In reality though, larger oil volumes and open bath dampers have been very successful in the past for Marzocchi and down at the base of the lowers where the rebound circuit resides, fluid should remain largely bubble-free compressed at the bottom of a long column of oil inside the whole stanchion.

The Z2 also shares its air piston with a Fox Rhythm, so travel can be adjusted anywhere between 100 and 150mm by swapping out a readily-available air shaft. It’s an easy job but the part costs £75.

Marzocchi Z2 fork

Marzocchi’s classic logo is referenced in the brace design.

So, this uses Fox technology and is developed by Fox suspension experts, but at £579, it’s way cheaper than equivalent bushy-tailed options and follows the Marzocchi ethos of easy set up. By accident or design, you simply set pressure to rider weight in kilos and it’s good to go with tons of grip and comfort and a well-judged balance between damper and spring.

Turning the sweeping ‘Rail’ dial clockwise props up the front end more on steeper tracks and the rebound dial controls the speed it bounces back at you after hitting bumps.

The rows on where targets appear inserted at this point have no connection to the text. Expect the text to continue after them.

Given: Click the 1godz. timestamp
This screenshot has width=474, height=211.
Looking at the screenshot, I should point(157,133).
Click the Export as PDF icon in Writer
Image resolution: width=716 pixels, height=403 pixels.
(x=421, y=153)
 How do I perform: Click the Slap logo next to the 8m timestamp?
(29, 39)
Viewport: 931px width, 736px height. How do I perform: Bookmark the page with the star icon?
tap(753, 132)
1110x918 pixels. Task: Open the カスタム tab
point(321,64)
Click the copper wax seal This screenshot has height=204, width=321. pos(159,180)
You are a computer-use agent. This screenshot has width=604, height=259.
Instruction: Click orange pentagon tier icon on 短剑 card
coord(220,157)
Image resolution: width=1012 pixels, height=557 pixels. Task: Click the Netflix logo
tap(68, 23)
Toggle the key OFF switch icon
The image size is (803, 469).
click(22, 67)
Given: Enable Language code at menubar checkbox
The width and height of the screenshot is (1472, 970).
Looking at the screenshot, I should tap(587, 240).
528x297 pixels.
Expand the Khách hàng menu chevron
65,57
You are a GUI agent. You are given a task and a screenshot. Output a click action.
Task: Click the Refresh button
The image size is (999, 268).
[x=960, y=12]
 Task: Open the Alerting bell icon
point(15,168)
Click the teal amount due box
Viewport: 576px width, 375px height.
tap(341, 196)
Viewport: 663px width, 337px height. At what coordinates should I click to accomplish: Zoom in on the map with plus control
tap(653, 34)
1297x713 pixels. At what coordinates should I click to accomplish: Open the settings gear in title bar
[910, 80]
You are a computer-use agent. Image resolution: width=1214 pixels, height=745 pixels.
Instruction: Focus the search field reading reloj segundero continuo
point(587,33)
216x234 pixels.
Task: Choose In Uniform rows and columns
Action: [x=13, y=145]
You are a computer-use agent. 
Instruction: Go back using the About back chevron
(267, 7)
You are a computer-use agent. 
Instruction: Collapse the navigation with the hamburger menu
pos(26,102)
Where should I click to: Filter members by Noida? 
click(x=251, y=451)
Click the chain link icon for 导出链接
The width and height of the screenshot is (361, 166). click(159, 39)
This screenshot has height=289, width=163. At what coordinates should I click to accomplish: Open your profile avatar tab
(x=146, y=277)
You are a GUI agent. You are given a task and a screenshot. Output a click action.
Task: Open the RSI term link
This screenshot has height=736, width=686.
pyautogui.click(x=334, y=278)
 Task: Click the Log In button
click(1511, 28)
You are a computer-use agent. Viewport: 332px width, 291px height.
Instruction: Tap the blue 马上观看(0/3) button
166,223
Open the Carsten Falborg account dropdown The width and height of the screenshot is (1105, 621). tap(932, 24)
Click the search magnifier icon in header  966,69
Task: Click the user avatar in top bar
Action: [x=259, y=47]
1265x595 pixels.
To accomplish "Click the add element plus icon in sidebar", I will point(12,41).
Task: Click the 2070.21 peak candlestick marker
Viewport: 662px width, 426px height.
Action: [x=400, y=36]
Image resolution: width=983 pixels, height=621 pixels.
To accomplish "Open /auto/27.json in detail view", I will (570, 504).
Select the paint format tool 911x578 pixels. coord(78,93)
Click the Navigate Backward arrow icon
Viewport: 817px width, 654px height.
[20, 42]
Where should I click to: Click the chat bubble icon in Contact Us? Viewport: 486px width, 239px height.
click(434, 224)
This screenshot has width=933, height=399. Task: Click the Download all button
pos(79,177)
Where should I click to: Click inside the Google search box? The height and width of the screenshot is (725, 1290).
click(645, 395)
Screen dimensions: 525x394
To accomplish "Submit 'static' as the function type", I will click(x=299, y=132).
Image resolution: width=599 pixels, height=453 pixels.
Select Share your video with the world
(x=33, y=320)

If you need to tweak spring support further, add plastic volume spacers à la Fox 34, but (obviously) there’s no option to add damping control across different shaft speeds via high or low-speed adjustments here. Tweakers who know what they’re doing can’t therefore fiddle to best handle body weight shifts, terrain specifics and the type of impacts being absorbed by the damper, but that will be a moot point for the majority of riders. If you just want minimal faff and maximum ride time, the Z2 is ideal. In this sense, Marzocchi has somewhat grabbed the mantle from RockShox.

Marzocchi Z2 fork

Bomber by name, bomber by nature.

Whether this Z2 was a particularly good example is hard to know – any suspension product at any price is affected by manufacturing tolerances – but the performance was more supple and fast-moving than we remember from previous experiences. Marzocchi has adjusted bushing tolerance in recent times to further reduce friction, and the Z2 is really stiff, twist-free and solid compared to rivals (probably thanks to the thicker walls on the upper legs), so it doesn’t feel worked-over or flimsy if you really hammer it.

This Z2 is a solid performer for more aggro riders then; tracking and grip is exceptionally good, there’s no harshness or clunking if you bottom out the fork, and the way it absorbs harsh impacts, like drops or longer jumps to flatter landings, is smooth and dull.


If you’re focussed on covering distances, the extra weight (it’s close to an enduro fork) and lower ride height (it’s not as supportive as something like the Pike) means it might not suit you perfectly. It’s also a hair off exhibiting the poise and calmness on continuously super steep tracks, or hammering through the roughest sections, of the Charger 3, OTX18 or GRIP2. But then it is almost half the price too.